About Truckee River Guide

Truckee River Guide is an interactive field guide and participatory mapping project. The goals of this project are: 1) to help local people learn about the species that live in and along the Truckee River; and, 2) to create a collaborative, community-produced public record of wildlife and plant distribution along the Truckee River as it exists today. This project launched in January 2015.

Why does this matter?

Climate change is expected to influence environmental conditions in the western United States in uncertain ways, but over the last 100 years, researchers from the University of California, Davis have observed a 4.2ºF increase in daily minimum air temperature in the Lake Tahoe Basin, and a 1.7ºF increase in daily maximum air temperature (TERC, 2013). As this trend continues into the future, researchers expect to see a higher percentage of precipitation falling as rain (less snow), and earlier spring runoff (Coats et al., 2013).  

How might changes in air temperature, precipitation and timing of spring runoff affect the presence, distribution and survival of wildlife living along the Truckee River? Will plants and animals be able to adapt to the predicted changes in their environment? Will species die off, redistribute, or migrate elsewhere? In order to answer these questions and to observe changes over time, it is important to keep a record of the way things are now, and this is something that we can all help with.

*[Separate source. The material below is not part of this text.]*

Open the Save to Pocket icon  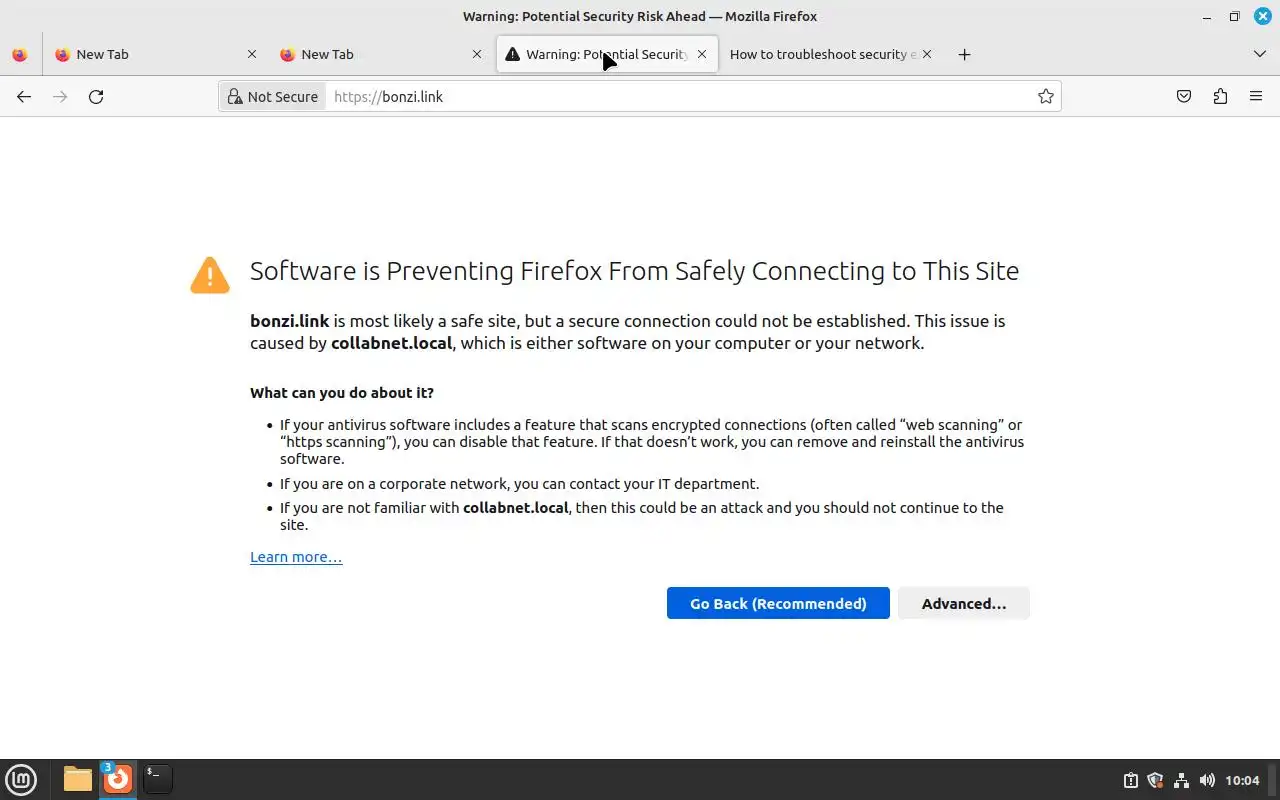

The Truckee River near Floriston, Nov 2014. Photo: Kelsey Fitzgerald.

About the Truckee River


The Truckee River begins at the outflow of Lake Tahoe, in Tahoe City, CA, and ends approximately 121 miles downstream in beautiful Pyramid Lake, NV. Along its course, the river descends 2,240 feet in elevation, dropping from the pine forests of the Sierra Nevada Mountains into the arid shrublands of the Great Basin.

The Truckee River region is the traditional homeland of the Wa She Shu (Washoe) and Numu (Northern Paiute) people, who have cared for the waters and lands around Da Ow ( Wa She Shu word for Lake Tahoe) and Kooyooe Panunadu ( Numu word for Pyramid Lake) for many thousands of years. When you visit the river or lakes, give thanks.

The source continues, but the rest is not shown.